朝のあわただしさがめまぐるしい。ホームレスのころには、感じたことのない忙しさだ。
緑原は生きている気持ちをかみしめた。末の弟の詩郎のおむつがようやくとれたみたいだ。宮城がお祝いのケーキを予約した。誰かがなにかをしたら、当たり前のようにおめでとうと温かい言葉があった。みなが互いに大事にしあい、慈しむ世界。

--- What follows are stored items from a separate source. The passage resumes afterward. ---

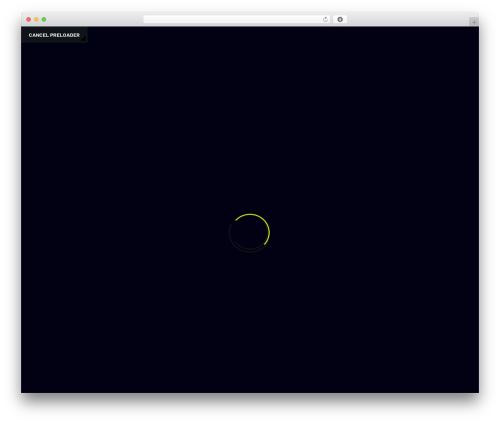
Task: Minimize the window using the yellow dot
Action: pyautogui.click(x=36, y=20)
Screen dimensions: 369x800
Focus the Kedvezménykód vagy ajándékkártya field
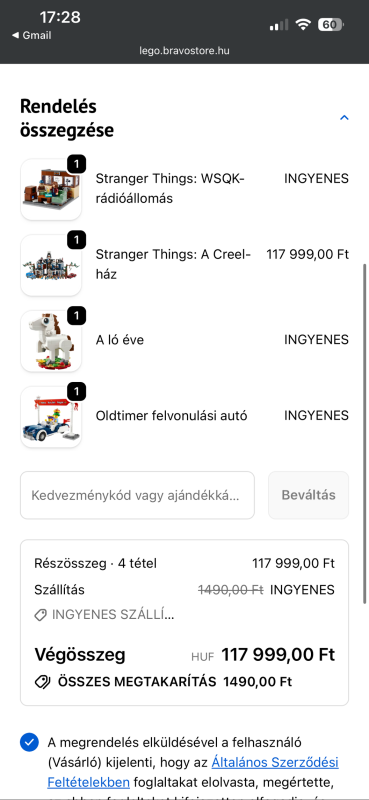point(137,495)
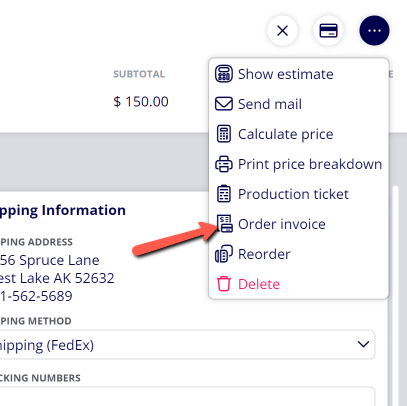Click the envelope icon beside Send mail
Image resolution: width=407 pixels, height=406 pixels.
[224, 104]
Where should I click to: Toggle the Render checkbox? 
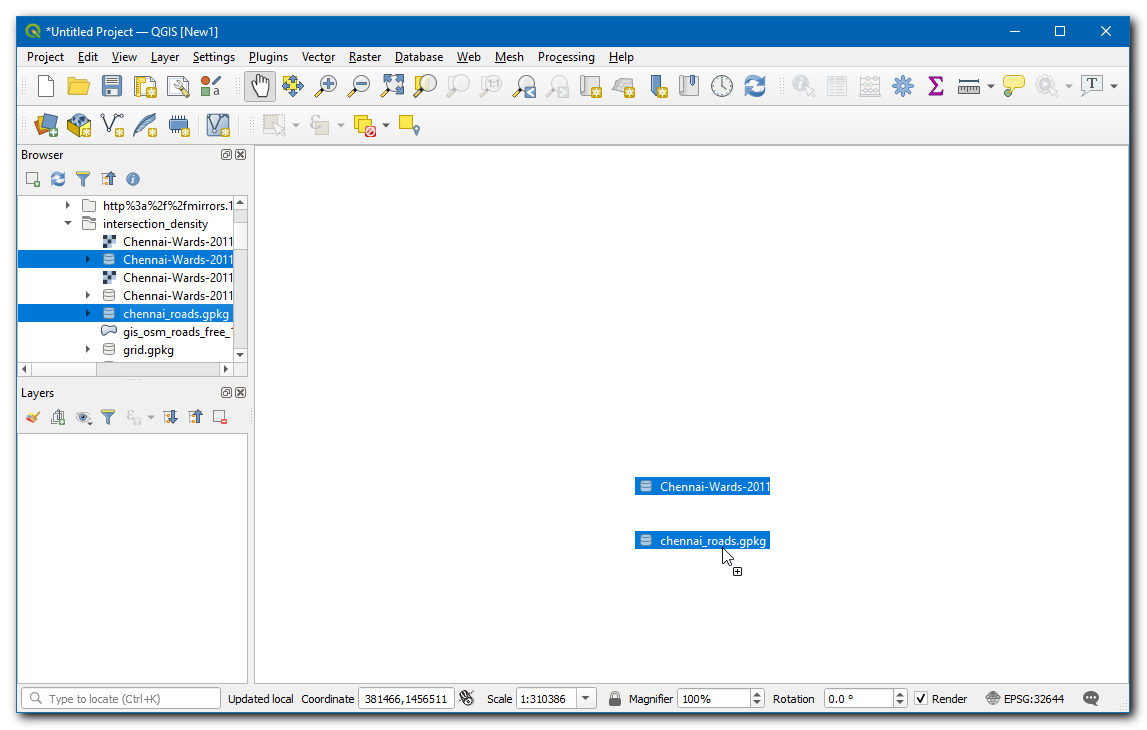click(x=921, y=699)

殺伐とした路上のゴミあさりとは、かけ離れた世界だった。
二階のトレーニングルームで、宮城が椅子を並べて、裸で腕立て伏せをしていた。
鏡にフォームを映し、見せるための腕立て伏せだ。
緑原も裸になった。ピラティスを始める。
宮城のたくましい尻が上下する。ひきしまったお尻だ。
緑原は、尻の力をぬいた。攻めの力強い尻えくぼと違い、受けの尻はちからをぬいて丸みを出す。宮城の吐息がアツい。宮城の視線を感じる。
緑原は、リラックスして柔軟を始める。息をはいて開脚する。
尻をもちあげて、背をネコのようにしならせる。体幹を意識して、バーに身体をあずけ、足を上げる。鏡にフォームを映してチェックする。

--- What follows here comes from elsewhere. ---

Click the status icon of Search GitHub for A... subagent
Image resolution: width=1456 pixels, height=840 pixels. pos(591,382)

昨夜は、弟たちにいいところで邪魔されてしまった。宮城のがそそり立っている。
緑原はたまらず、宮城が腕立て伏せをしている椅子の下にもぐりこんだ。
尻をあげて、広げる。宮城が入ってきた。
甘い声をあげて、緑原は甘えた。宮城が、緑原にしゃぶりつく。
温かい朝日の中で、二人は、むさぼりあった。
高まる悦びに愛があふれる。
あと少し、あともうちょっと。
宮城のスマホが鳴った。宮城が、くやしがって腕を振った。
宮城は、フリーの無所属でマネージャーもいないし、事務所にも所属していない。
スマホが宮城の事務所だ。
かかってきてもおかしくない時間にかかってくる電話には愛想よく出る。
スマホに出た宮城が応対する。宮城が、緑原を見た。